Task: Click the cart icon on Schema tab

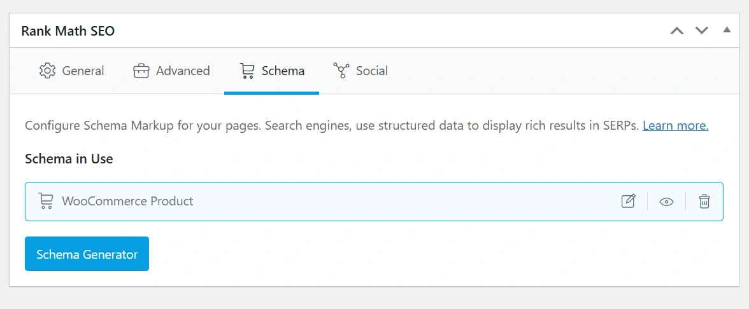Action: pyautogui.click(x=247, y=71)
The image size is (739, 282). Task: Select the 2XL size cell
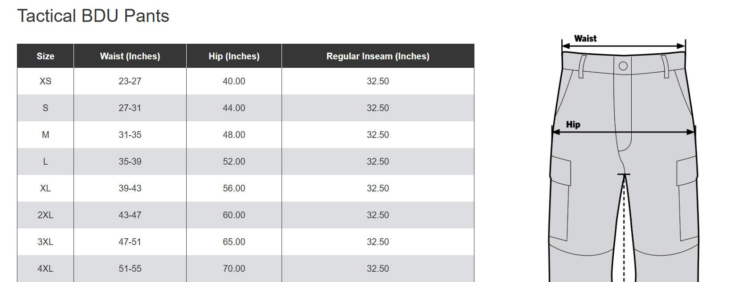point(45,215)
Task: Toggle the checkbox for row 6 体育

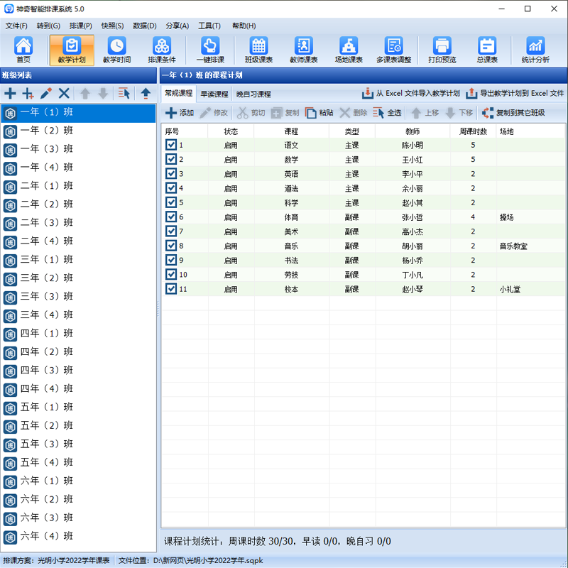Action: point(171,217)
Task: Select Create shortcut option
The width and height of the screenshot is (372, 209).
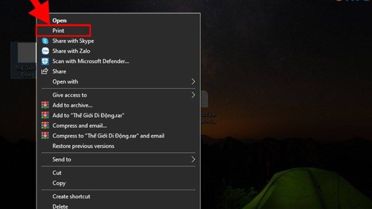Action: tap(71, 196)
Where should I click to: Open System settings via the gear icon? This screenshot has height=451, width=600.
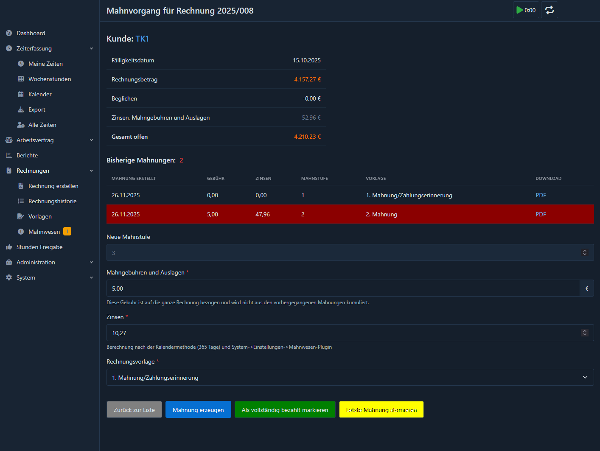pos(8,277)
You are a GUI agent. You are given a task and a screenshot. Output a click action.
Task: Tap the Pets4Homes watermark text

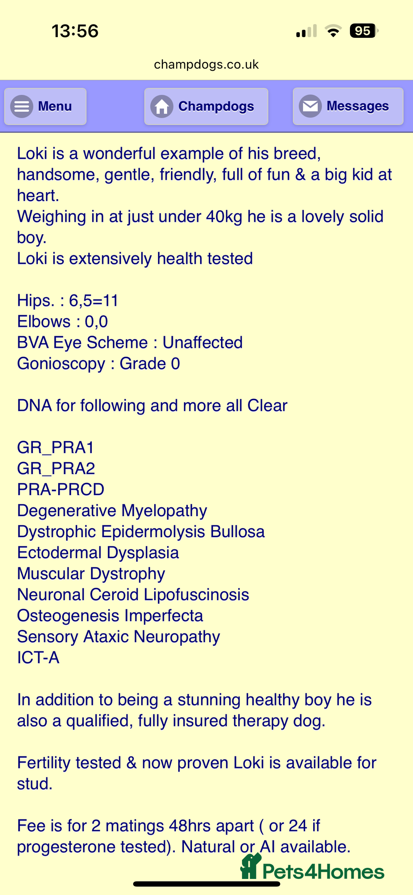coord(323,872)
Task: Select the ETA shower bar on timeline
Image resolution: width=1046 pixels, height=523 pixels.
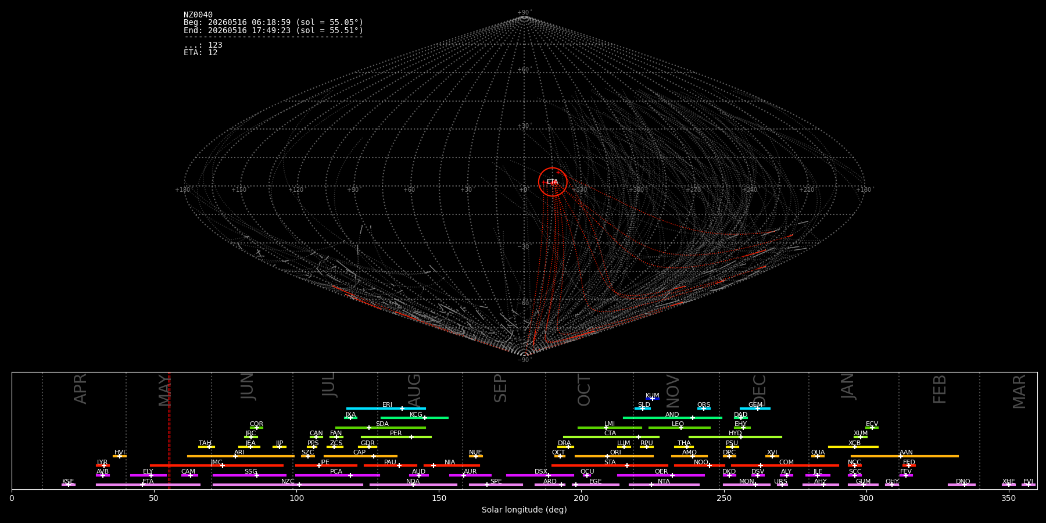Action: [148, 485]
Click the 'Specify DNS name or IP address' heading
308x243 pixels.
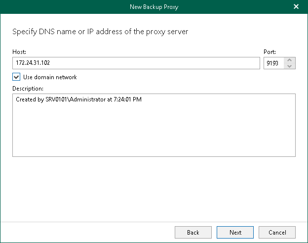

...

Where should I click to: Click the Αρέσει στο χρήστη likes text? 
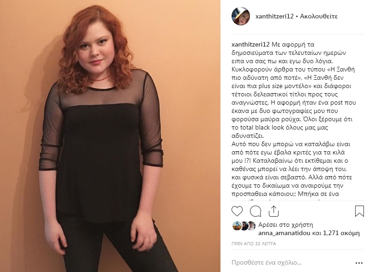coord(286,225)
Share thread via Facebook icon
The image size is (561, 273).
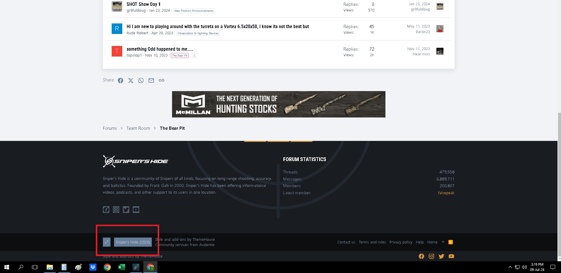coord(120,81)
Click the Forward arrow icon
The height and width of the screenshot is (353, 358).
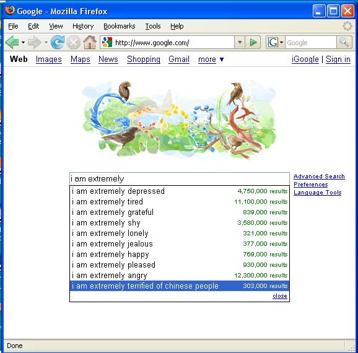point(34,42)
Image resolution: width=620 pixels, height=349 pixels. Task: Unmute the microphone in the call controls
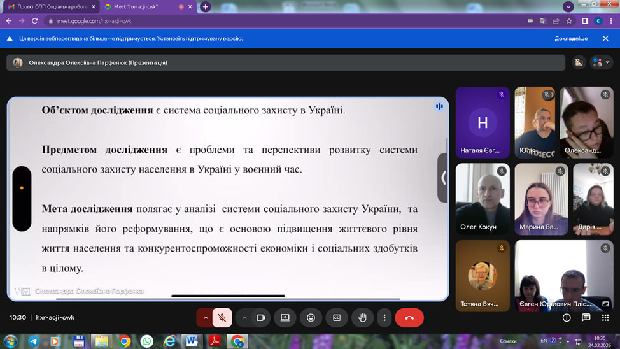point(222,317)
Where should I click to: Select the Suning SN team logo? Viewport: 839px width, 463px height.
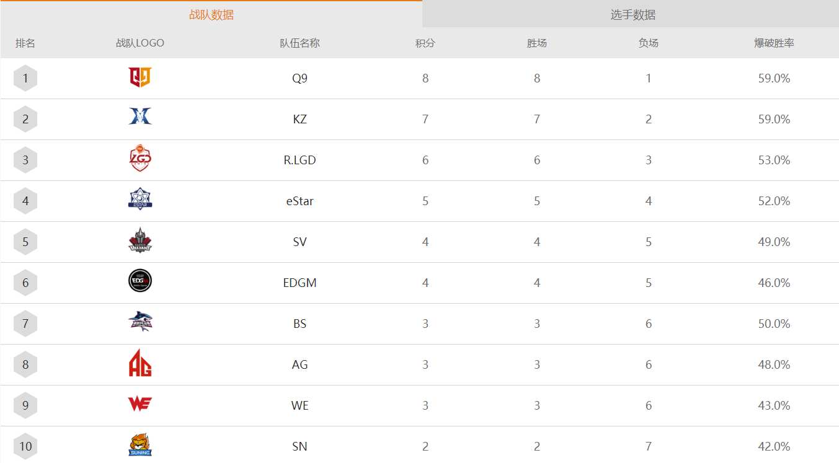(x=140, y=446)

==

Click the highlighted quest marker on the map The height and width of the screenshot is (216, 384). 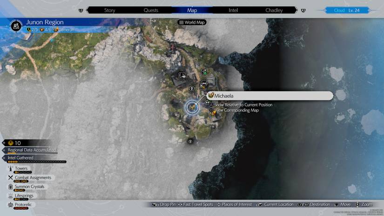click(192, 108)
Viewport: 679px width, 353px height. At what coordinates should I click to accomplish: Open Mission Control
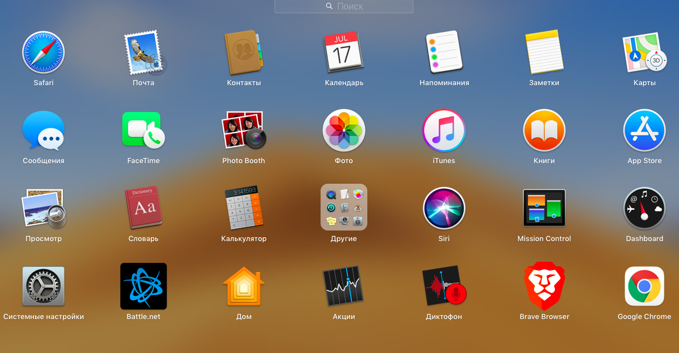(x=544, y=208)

Assignment:
Starting at the line above that has "Task: Click the cart icon on Schema tab" and ending at the line that has "Task: Select Create shortcut option", copy each line exactly, leaving the pictures out and adding nothing.

Reply:
Task: Click the cart icon on Schema tab

Action: pyautogui.click(x=247, y=71)
The image size is (739, 282). Task: Select the 2XL size cell
point(45,215)
Task: Toggle the checkbox for row 6 体育

Action: point(171,217)
Task: Select Create shortcut option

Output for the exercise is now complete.